Reading text:
....

Couchbase Cloud Support

    +
    Connecting to Couchbase Cloud is very similar to connecting to any Couchbase cluster over an encrypted connection. This section explains how.

    You must use a Kafka connector version of 4.0.1 or higher. Earlier versions will not work.

    Certificate Download

    Once you have created a Cluster in Couchbase Cloud, navigate to the Connect tab and download the security certificate.

    Cloud UI

    Rename the downloaded file to couchbase.pem. (The name doesn’t really matter, but the rest of this guide refers to the Couchbase certificate file by that name.)

    Configuring Version 4.0.5 and Later

    Enable TLS by setting couchbase.enable.tls to true.

    Set the couchbase.trust.certificate.path property to the absolute filesystem path to couchbase.pem.

    Now you’re ready to connect to your Couchbase Cloud cluster.

    Alternatively, you can put the certificate in a trust store as decribed in the next section.

    Configuring Earlier Versions

    Prior to connector version 4.0.5, the certificate must live in a trust store.

    Add the certificate to a trust store

    The connector’s trust store is a Java keystore file containing the certificates the connector should trust. We’ll use the Java keytool command to create a keystore and populate it with the root certificates for Couchbase Cloud.

    To add the Couchbase Cloud root certificate:

    $ keytool -importcert -keystore truststore.jks -file couchbase.pem

    If the keystore file truststore.jks does not yet exist, you will be prompted to choose a password for the new keystore. Otherwise, you will be prompted for the password of the existing keystore.

....

Recorded information:
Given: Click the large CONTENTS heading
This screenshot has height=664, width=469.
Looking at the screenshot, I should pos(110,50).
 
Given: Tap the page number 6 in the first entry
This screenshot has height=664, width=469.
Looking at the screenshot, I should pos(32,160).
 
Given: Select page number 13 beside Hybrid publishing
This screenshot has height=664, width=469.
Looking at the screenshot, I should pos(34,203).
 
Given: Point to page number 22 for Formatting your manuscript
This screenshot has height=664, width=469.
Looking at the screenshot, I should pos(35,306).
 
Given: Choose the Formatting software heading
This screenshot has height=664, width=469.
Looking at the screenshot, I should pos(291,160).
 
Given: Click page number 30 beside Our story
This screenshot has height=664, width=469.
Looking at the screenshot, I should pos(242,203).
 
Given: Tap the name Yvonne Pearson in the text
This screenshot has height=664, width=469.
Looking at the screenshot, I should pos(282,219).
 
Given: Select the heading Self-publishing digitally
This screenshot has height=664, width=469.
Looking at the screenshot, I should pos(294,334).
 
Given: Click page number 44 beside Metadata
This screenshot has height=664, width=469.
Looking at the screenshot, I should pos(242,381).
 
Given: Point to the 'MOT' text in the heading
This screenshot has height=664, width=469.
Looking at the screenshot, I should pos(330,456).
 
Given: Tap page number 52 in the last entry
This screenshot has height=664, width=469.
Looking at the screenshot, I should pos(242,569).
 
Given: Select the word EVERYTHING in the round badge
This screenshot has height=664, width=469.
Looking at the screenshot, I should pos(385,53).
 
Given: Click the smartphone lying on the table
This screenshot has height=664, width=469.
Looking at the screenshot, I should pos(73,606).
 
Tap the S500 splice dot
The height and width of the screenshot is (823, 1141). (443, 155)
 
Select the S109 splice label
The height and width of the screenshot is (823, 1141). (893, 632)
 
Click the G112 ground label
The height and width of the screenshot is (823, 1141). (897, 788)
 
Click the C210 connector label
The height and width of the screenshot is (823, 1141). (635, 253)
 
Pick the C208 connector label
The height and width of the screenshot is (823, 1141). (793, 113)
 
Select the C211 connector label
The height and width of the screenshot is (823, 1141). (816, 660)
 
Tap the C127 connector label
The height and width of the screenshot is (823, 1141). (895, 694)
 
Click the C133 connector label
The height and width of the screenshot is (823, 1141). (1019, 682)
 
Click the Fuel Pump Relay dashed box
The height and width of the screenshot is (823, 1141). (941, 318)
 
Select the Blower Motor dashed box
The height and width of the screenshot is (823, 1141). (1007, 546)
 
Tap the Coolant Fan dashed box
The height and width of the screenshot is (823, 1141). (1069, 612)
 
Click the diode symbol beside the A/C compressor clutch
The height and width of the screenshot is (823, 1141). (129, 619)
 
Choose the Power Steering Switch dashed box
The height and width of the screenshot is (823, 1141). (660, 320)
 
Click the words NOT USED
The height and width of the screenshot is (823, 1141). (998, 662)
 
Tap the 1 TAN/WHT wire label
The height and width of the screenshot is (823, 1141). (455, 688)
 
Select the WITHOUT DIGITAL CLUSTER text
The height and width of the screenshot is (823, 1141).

....

Carry on writing the Couchbase Cloud support page after its last sentence, about the keystore password prompt. The rows have no connection to the Couchbase Cloud support page.

Exercise output:
    You will then be presented with a summary of the information in the certificate, and asked if you want to trust the certificate. If the information is correct, enter y to confirm.

    You can verify that it has been stored with keytool -list:

    $ keytool -list
    Enter keystore password:
    Keystore type: PKCS12
    Keystore provider: SUN
    
    Your keystore contains 1 entry

    Configure the connector to use a trust store

    Now that you have a trust store containing the cloud certificate, the last step is to configure the connector to use it for secure connections.

    Enable TLS by setting couchbase.enable.tls to true.

    Set the couchbase.trust.store.path property to the absolute filesystem path to truststore.jks.

    Configure couchbase.trust.store.password by providing the keystore password.

    Now you’re ready to connect to your Couchbase Cloud cluster.